A key factor in much of CERN’s procurement activities is that each new accelerator or upgrade brings more challenging requirements and performances, pushing industry to its limits. In the case of the LHC, the large production volumes were an incentive for potential suppliers to invest time and resources, but this is not always the case with the much smaller volumes of the HL-LHC. Sometimes the market is simply not willing to invest the time and money required as the perceived market is too small, which can lead to CERN designing its own prototypes or working alongside industry for many years to ensure that firms build the necessary competence and skills. Whereas in the days of LHC procurement, companies were more willing to take a long-term view, today many companies’ objectives are based on shorter-term results.

This makes it increasingly important for CERN to convey the many other benefits of collaborating on projects such as the HL-LHC. Not only is there kudos to be gained by being associated with projects at the limits of technology, but there are clear commercial pay-offs. A study related to LHC procurement and contracting, published in 2003, demonstrated clear benefits to CERN suppliers: some 38% had developed new products, 44% had improved technological learning, 60% acquired new customers thanks to the CERN contracts, and all firms questioned had derived great value from using CERN as a marketing reference. Another, more recent, study of the cost-benefits analysis of the LHC and its upgrade is currently being conducted by economists at the University of Milan, providing evidence of a positive and statistically significant correlation between LHC procurement and supplier R&D effort, innovation capacity, productivity and economic performance (see “LHC upgrade brings benefits beyond physics“).

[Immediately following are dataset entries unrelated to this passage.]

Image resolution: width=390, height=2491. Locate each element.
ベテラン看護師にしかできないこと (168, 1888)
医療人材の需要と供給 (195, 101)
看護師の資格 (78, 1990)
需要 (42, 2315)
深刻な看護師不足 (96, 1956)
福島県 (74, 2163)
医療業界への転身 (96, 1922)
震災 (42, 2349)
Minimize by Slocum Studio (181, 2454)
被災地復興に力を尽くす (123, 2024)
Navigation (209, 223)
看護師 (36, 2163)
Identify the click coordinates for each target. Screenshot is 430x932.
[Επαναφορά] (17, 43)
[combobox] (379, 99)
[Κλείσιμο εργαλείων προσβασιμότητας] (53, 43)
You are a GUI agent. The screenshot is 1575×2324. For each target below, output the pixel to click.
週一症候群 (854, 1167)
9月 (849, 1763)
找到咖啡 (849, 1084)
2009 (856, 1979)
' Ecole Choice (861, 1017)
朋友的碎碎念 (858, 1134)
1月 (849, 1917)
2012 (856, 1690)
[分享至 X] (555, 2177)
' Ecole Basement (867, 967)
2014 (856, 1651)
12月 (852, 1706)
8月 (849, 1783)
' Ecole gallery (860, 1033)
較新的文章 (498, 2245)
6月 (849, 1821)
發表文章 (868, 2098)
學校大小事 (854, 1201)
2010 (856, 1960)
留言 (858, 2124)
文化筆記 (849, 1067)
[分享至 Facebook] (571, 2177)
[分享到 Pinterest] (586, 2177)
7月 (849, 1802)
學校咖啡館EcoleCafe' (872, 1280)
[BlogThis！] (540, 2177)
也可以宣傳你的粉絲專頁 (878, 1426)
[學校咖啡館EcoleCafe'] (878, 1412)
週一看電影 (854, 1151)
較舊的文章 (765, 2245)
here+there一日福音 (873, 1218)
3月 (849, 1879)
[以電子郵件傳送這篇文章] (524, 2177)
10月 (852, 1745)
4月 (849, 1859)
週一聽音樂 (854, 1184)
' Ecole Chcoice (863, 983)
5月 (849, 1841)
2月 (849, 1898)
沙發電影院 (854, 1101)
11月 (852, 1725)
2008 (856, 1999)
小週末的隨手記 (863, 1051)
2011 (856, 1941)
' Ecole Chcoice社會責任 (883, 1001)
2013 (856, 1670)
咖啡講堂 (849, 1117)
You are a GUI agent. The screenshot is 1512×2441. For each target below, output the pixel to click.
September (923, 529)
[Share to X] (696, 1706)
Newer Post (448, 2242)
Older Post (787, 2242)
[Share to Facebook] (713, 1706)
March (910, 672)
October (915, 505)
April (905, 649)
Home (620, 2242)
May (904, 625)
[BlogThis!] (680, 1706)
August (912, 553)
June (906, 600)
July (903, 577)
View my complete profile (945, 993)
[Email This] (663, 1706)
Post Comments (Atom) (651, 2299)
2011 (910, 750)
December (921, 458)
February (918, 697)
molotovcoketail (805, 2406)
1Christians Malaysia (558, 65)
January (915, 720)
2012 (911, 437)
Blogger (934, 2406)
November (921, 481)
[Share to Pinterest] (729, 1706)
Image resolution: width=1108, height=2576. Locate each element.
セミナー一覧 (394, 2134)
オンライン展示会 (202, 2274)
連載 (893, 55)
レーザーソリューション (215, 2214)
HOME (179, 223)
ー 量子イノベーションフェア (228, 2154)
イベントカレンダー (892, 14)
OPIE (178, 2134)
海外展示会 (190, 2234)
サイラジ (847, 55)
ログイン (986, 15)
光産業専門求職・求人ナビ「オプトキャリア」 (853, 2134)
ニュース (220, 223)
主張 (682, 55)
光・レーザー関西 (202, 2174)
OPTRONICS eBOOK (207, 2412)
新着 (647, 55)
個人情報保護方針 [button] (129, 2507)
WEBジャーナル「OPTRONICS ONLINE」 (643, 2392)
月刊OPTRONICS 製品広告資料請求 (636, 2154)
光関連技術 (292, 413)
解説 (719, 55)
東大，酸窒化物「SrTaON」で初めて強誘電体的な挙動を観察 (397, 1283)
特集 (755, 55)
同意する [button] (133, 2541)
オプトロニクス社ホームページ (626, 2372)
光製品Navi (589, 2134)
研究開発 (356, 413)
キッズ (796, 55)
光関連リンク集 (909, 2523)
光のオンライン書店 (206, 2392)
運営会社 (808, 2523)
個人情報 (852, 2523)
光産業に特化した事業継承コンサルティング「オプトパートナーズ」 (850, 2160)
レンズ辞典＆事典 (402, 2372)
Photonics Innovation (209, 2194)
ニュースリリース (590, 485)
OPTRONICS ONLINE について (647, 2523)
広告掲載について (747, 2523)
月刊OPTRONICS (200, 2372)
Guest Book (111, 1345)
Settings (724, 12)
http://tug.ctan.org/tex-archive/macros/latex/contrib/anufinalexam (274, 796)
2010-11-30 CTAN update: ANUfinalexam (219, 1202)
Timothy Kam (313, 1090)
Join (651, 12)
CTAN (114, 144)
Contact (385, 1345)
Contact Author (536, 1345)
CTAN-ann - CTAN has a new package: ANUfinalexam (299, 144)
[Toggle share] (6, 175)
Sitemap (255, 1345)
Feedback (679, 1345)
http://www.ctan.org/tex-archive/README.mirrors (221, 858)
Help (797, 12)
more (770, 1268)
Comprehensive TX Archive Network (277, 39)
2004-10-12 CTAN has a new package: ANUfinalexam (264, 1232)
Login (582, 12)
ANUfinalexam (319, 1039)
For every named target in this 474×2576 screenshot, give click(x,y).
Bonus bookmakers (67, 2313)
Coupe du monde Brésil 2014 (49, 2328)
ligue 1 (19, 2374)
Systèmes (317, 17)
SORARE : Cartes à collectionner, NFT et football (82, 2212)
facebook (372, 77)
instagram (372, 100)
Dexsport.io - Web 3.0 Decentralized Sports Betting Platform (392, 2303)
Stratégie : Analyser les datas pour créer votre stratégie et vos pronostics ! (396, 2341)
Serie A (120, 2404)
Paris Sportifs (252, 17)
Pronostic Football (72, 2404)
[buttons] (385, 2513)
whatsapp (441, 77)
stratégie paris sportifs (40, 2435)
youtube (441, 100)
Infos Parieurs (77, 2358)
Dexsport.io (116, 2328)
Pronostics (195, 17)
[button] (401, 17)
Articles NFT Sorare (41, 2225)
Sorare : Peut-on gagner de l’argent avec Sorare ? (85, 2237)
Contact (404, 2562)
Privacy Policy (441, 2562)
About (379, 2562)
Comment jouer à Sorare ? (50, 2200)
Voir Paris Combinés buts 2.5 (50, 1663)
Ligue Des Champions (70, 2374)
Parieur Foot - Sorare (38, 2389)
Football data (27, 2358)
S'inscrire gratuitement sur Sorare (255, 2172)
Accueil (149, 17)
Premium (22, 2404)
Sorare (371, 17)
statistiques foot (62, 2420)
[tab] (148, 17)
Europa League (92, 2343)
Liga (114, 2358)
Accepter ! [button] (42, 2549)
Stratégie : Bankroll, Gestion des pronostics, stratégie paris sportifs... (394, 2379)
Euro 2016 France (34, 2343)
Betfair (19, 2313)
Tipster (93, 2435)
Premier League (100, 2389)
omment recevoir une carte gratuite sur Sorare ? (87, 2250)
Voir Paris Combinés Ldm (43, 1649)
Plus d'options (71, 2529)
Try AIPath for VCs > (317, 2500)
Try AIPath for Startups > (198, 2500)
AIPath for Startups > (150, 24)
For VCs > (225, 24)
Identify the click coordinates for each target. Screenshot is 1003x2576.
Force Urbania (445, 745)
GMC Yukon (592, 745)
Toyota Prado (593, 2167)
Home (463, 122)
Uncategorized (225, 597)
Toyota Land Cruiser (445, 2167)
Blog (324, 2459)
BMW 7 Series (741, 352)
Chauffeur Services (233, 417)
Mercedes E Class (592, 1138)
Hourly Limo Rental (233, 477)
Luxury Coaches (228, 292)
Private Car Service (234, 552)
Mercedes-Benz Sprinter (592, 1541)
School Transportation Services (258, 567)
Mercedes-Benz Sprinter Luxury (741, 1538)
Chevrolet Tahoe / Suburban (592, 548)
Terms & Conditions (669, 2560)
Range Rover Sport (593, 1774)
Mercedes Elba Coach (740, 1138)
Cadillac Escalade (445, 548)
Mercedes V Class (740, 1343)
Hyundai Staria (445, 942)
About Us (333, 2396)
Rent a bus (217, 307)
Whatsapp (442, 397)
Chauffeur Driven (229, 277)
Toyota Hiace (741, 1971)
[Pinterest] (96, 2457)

The success of any major big-science project depends on the quality and competence of the suppliers and contractors. There is no “one-size-fits-all” solution in procurement for different requirements and, if a strategy does not work as planned because of unforeseeable conditions, it must be changed. The 36-strong CERN procurement team maintains a supplier database and organises and attends industry events to connect with businesses. It also uses national industrial liaison officers to help find suitable companies in those countries and reaches out to other research labs, all while involving engineers and physicists in the search for new potential suppliers. In the end, the realisation of major international projects such as the LHC and HL-LHC is all about good teamwork between the people responsible for the various activities within the host facility and their suppliers and contractors.

Parts of this article were drawn from the recently republished book The Large Hadron Collider: A Marvel of Technology, edited by L Evans.